Le vrai : les défenseurs des animaux contre l'art contemporain

Le 6 octobre prochain le musée Guggenheim de New York inaugurera une rétrospective de l’art contemporain chinois depuis 1989, un hommage qui fait polémique L’exposition n’est pas encore commencée que déjà depuis trois jours, on s’écharpe gentiment sur les réseaux sociaux au sujet de trois œuvres qui font débat. La première est une vidéo de deux pittbulls qui se font face la gueule ouverte, retenus par deux tapis de course, la deuxième est un vivarium où s’ébattent de vrais reptiles qui mangent de vrais insectes, et enfin la troisième est une autre vidéo où deux cochons s’accouplent. Trois œuvres d’artistes contemporains chinois qui sont autant de métaphores, selon leurs auteurs, de la répression en Chine. Et alors allez vous me dire ? Et alors, ces œuvres sont insupportables pour les ligues de défense des animaux qui se sont mobilisées contre le musée Guggenheim, avec ce slogan : "torturer des animaux n’est pas de l’art".

Manifestations, pétitions en ligne pour obtenir le retrait des œuvres, jusqu’aux menaces de mort. Lundi, le musée Guggenheim annonçait qu’il retirait les œuvres pour garantir la sécurité du personnel, des artistes et des visiteurs, en concluant que le musée Guggenheim serait toujours le garant de la liberté d’expression des artistes.

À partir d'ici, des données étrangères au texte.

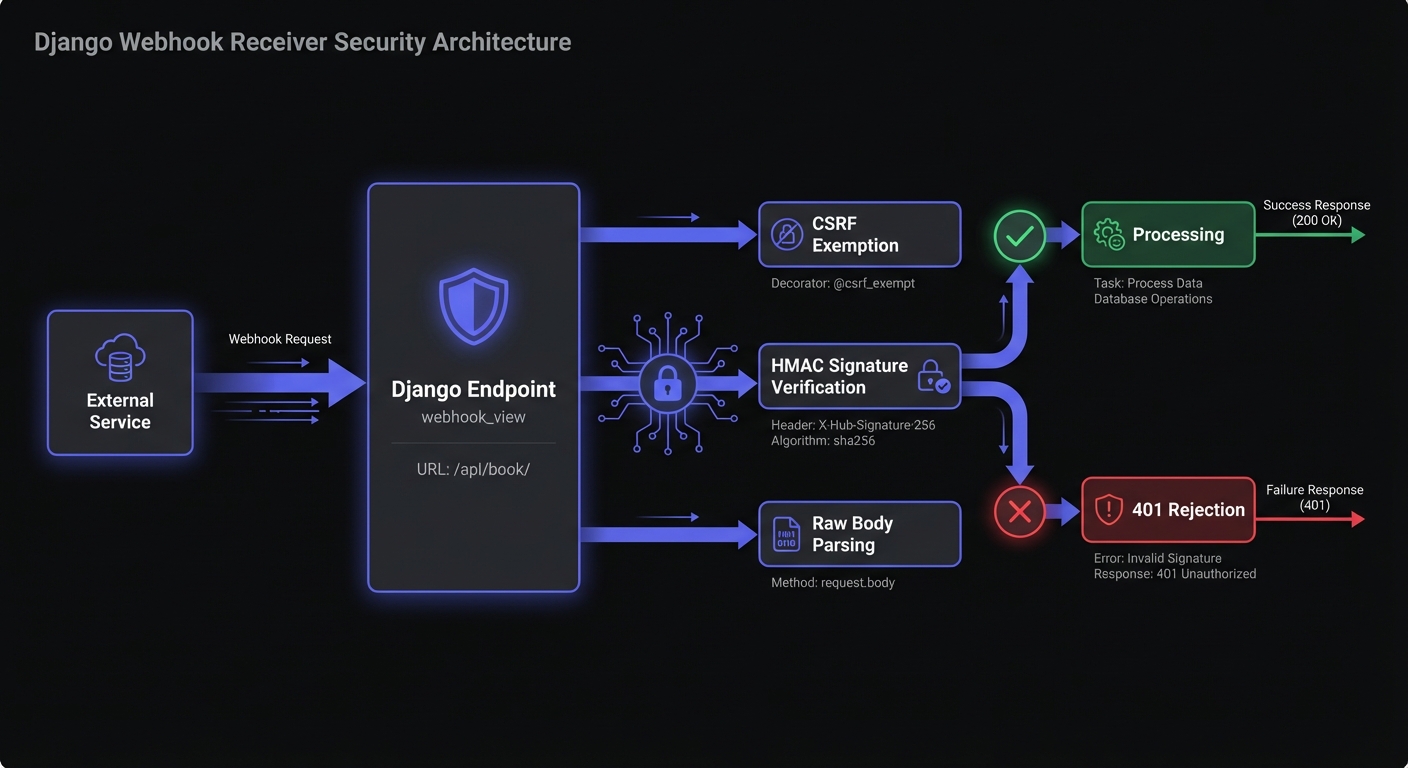Click the URL /api/book/ text
Viewport: 1408px width, 768px height.
coord(473,469)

Si la décision du musée a calmé les amis des animaux, elle a en revanche suscité une volée de bois vert parmi les amis des artistes contemporains, et en premier lieu, le plus célèbre des artistes chinois, Ai Weiwei, accablé par la position du Guggenheim qui déclarait jeudi, "mettre la pression sur des musées pour qu’ils retirent des œuvres démontre une étroitesse de vue non seulement sur les droits des animaux, mais aussi et surtout sur les droits de l’homme." Ai WeiWei n’est pas le seul à s’enerver, d’autres directeurs de musée voient dans le geste du Guggenheim un inquiétant précédent, tel ce conservateur qui regrette que le musée new-yorkais ne se soit pas emparé de cet incident pour ouvrir le débat sur la fonction des musées et des œuvres d’art. Est-ce que cela veut dire pour autant que les artistes doivent renoncer à toute installation avec des animaux ?

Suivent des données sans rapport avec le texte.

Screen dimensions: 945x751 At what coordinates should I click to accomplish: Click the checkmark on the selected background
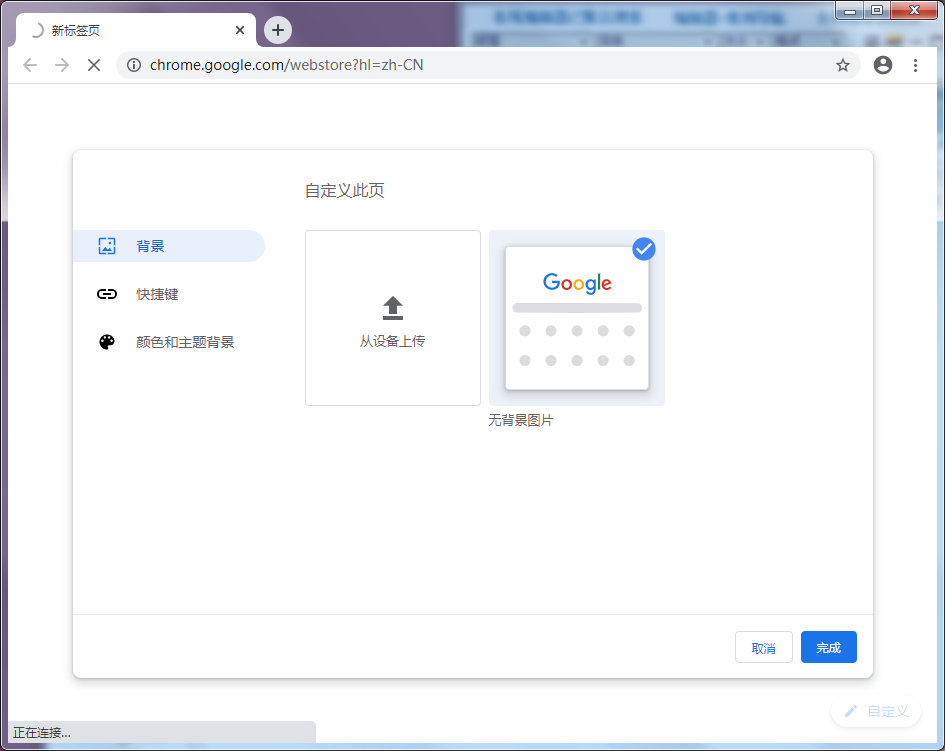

Notons que de l’autre coté de l’Atlantique, à Venise où se tient la Biennale d’art contemporain, la gagnante de cette année s’appelle Anne Imhof, une artiste allemande, récompensée pour une installation où les visiteurs étaient accueillis par des dobermans qui aboyaient derrière une rangée de barbelés.

Le fake : des capuches en poil de chien

Vend-on en France des capuches en poil de chien ? Je suis tombé sur une photo assez bizarre sur Facebook et je ne suis pas le seul puisqu'en un mois, elle a été partagée plus de 20.000 fois. C'est une photo qui montre l'étiquette d'un vêtement dont on nous dit qu'il est vendu dans la chaîne de magasins Sport2000 et Intersport Et voilà ce qu'on y lit : "fourrure natuelle de chien viverrin. Origine de la fourrure : Chine méthode d'élevage". 

Mais il vaut mieux la relire une ou deux fois cette étiquette avant de partager. Et notamment la partie "fourrure naturelle de chien viverrin". C'est le mot viverrin qui compte. Mais qu'est-ce donc ? Une sorte de mélange entre chien et raton laveur. Rien à voir avec votre labrador. En France il est interdit de vendre de la fourrure venant d'animaux domestiques et d'espèces protégées, ce qui n'est pas le cas du chien viverrin.

Rien d'illégal donc mais ça reste de la fourrure animale et c'est l'autre raison du grand nombre de partages de cette photo d'étiquette. Des militants opposés à toute forme d'utilisation de fourrure animale domestique ou non et qui appellent au boycott de Sport2000 tant que ses magasins en vendront. Des pétitions sur le site Change.org récoltent en ce moment des milliers de signatures pour exiger le retrait des vêtements en question.

Le souci c'est que cette photo d'étiquette circule sur Facebook depuis maintenant plus de deux ans. Sport2000 s'était déjà engagé à ne plus vendre de fourrure animale au niveau national et à sensibiliser les gérants de ses magasins locaux à faire de même. De fait on ne trouve plus de trace de capuche ou de pompon en fourrure de chien viverrin dans le catalogue de l'enseigne. Mais pour l'instant rien n'y fait, la photo de l'étiquette leur colle au doigt comme un sparadrap.